*GOAL OF THE EXERCISE*
Can you carry on the forum post about making a Japanese lapped dovetail splice in oak, picking up after its final sentence?

# Anyone for Japanese Joints?



## RossJarvis (14 Oct 2013)

Now that I’ve made my own toolbox I must be a craftsman, innit! So as I’ve been threatening, it’s time to get crafty. I have read a number of books on sawdust and shaving manufacturing including these;





The one on the left is good on history and stuff, with some interesting bits on restoring an old temple, the one in the middle is a bit superfluous but has some nice photographs, The one on the right is very good on a lot of carpentry and joinery and includes lots of very scary joints.

So I thunked “let’s make a splicing joint, with that old oak in the outhouse” I was thinking of a “lapped gooseneck splicing joint” (Koshikake Kama Tsugi?!?), but then decided that might be a step too far, even for yours truly and the “apprentice”. So I decided on a lapped dovetail. I’ve done a couple or three of these before and almost got them right, so where’s the problem. This is called the “Koshikake Ari Tsugi”, not quite sure what the words mean but I presume it’s some relation to ‘Ari Secombe. There’s two versions of this for a splicing joint, one wot is a fair bit simpler than the other;





The top one is a simple lapped dovetail and the one underneath has a sort of mortice n’ tenony thing in the bottom, so I’m sort of thinking of doing that one. Hennyway, out to the outhouse and find me some wood;





here’s a couple of bits of oak wot I got fresh cut and green at Cressington Temple, for a couple of quid about four or five years ago, for some unknown reason they were left-overs;





Could have something to do with the pithy bits (pith?) in them and the odd size. Anyway I took the pith and stuck it in the outhouse till I could thunk of summat to do with ‘em. That time has now arrived. Firstly I thought I might need something a little bit better than the garden staging to plane this on. Now as luck would have it I noticed a bit of 2x6 that had been hanging around in the porch, hidden behind a Big Austrian and a Little Israeli, dragged it round the back and started to plane an end stop for it;




once again, I resorted to hi-tech bench dogs to hold the planed bit;





Once the stop was square and straight(ish), I thought the planing bench could do with a bit of planing too;





Bish, Bash, Ouch, Bosh, one planing bench with stop;





Nextly I cut a bit of oak off the end of the oak and bunged the rest of the oak back in the outhouse;





I wasn’t 100% sure how the ryoba saw would deal with this wood and it was a bit tricky to start, once I’d stopped using the “rip” side to crosscut and turned it round, it went fine. It was a little bit slower than cutting pine, but not by much and left a lovely finish. Next I thought that I’d better get the proper support services in place, as I’d not utilised these well last week;





…just need to keep an eye out for the apprentice to stop him scoffing the lot! Nextly I started bashing the oak with the plane, having remembered to re-sharpen the iron (and deliberately avoided dropping the sharpening stones on the tiles this time). It took a fair bit of pushing in comparison to planing pine and there was very little between having the blade below the mouth and skating across the surface and “Oh my good groovy, that’s resisting a bit”. And the shavings were fairly different too;





…generally quite wrinkly and harder to see through than pine! I couldn’t find any candles to rub on the plane bottom and couldn’t be ar…bothered to sharpen the no 4 or 4 ½. It’s some considerable time since I’ve planed oak, so I’m not sure if this is to be expected or not. Anyway, the surface came out reasonably smooth and almost shiny and with a good stroke of luck I got the edges square;





…and after a few cups of tea, inter-sperced with grunting and iron tweaking we ended up with;





…a lump of oak. So far it’s looking pretty good, nice flat surfaces and square edges (in a rectangular fashion if you get my drift), The thin edges are parallel, but the fat ones aint. The Hampshire monsoon started again so I came back inside to gabble on to you. I want to get the whole thing parralel, cut it in half, mark out the joints and get it made, however the BBC says it’ll be sunny all day tomorrow, so I’m digging out my Sou’Wester, but if they’re actually right for once I might be able to get this job done in a day (famous words of the last variety).

*DATASET SECTION*
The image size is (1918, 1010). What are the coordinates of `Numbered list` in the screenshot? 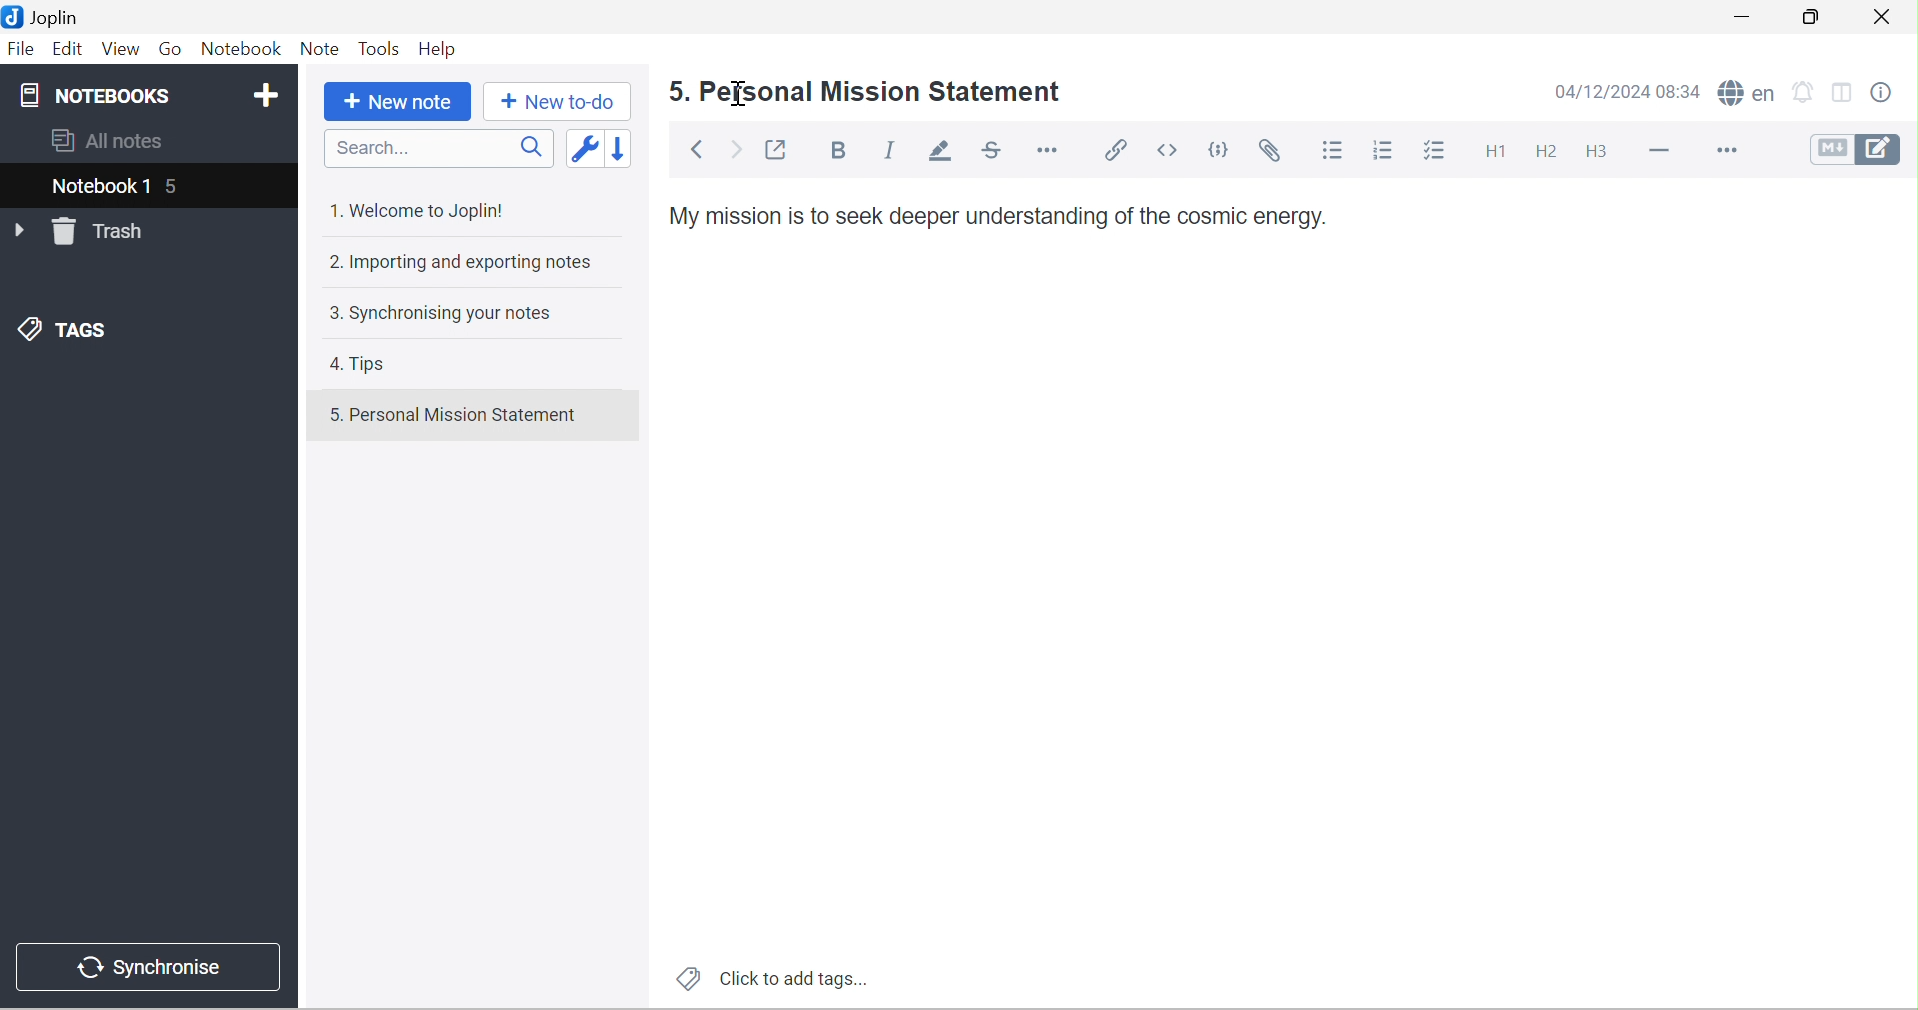 It's located at (1389, 152).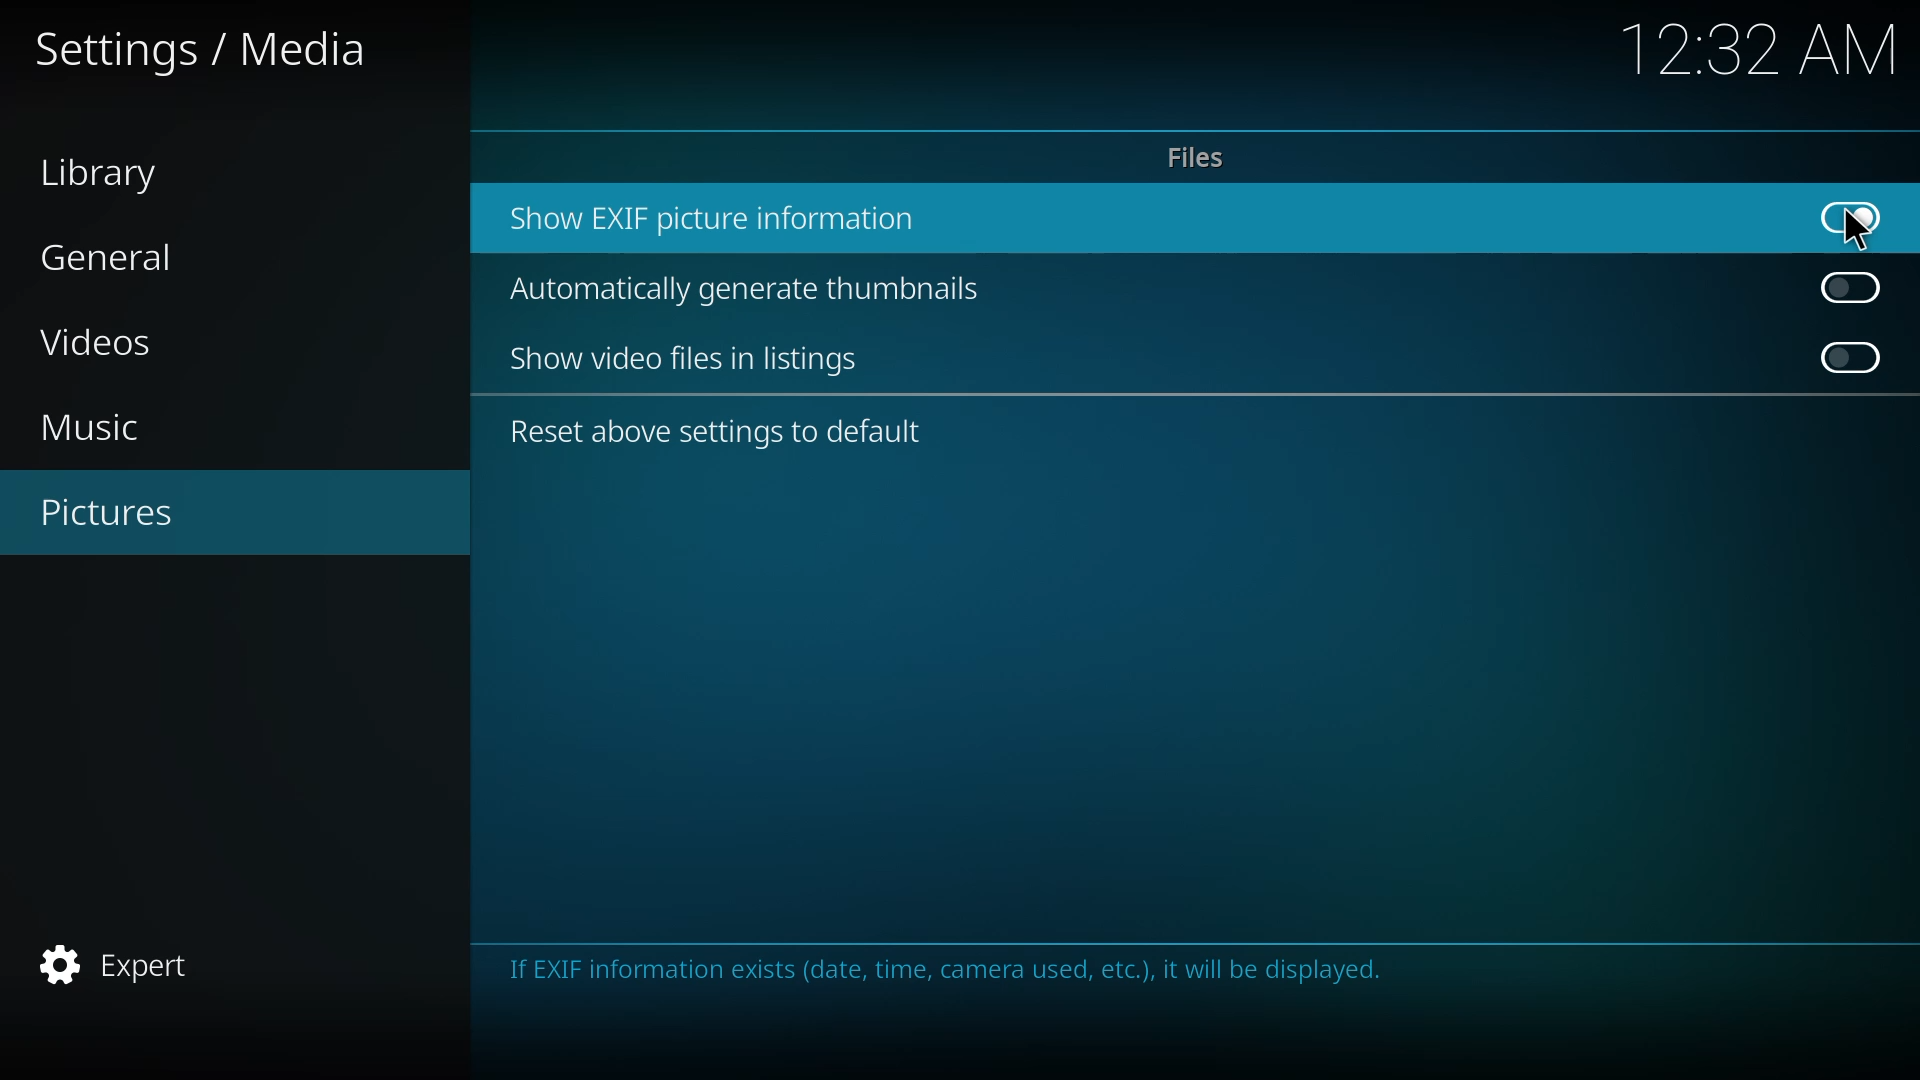 The image size is (1920, 1080). Describe the element at coordinates (948, 968) in the screenshot. I see `info` at that location.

*TASK ANSWER*
----------



## powertools (14 Oct 2013)

I and I think many others enjoy your WIP threads please keep them coming.
I am away for a few days from tomorrow and look forward to catching up on my return.


----------



## Baldhead (14 Oct 2013)

Love looking at WIP pictures, however I was a little bit disappointed, when I saw the title I did think it was perhaps something to do with Japanese marijuana!!! #-o #-o #-o 

Baldhead


----------



## RossJarvis (15 Oct 2013)

Baldhead":1wl1f36d said:


> Love looking at WIP pictures, however I was a little bit disappointed, when I saw the title I did think it was perhaps something to do with Japanese marijuana!!! #-o #-o #-o
> 
> Baldhead



:lol: :lol: :lol: Aha, you were taken in by my deliberate ploy. I'm seeing if I can attract more customers with an appeal to reprobates and those from the counterculture, plus Daily Mail readers who wish to get annoyed!


----------



## Dangermouse (15 Oct 2013)

You al fresco approach to wood word is very refreshing, especially when its windy and raining.


----------



## RossJarvis (15 Oct 2013)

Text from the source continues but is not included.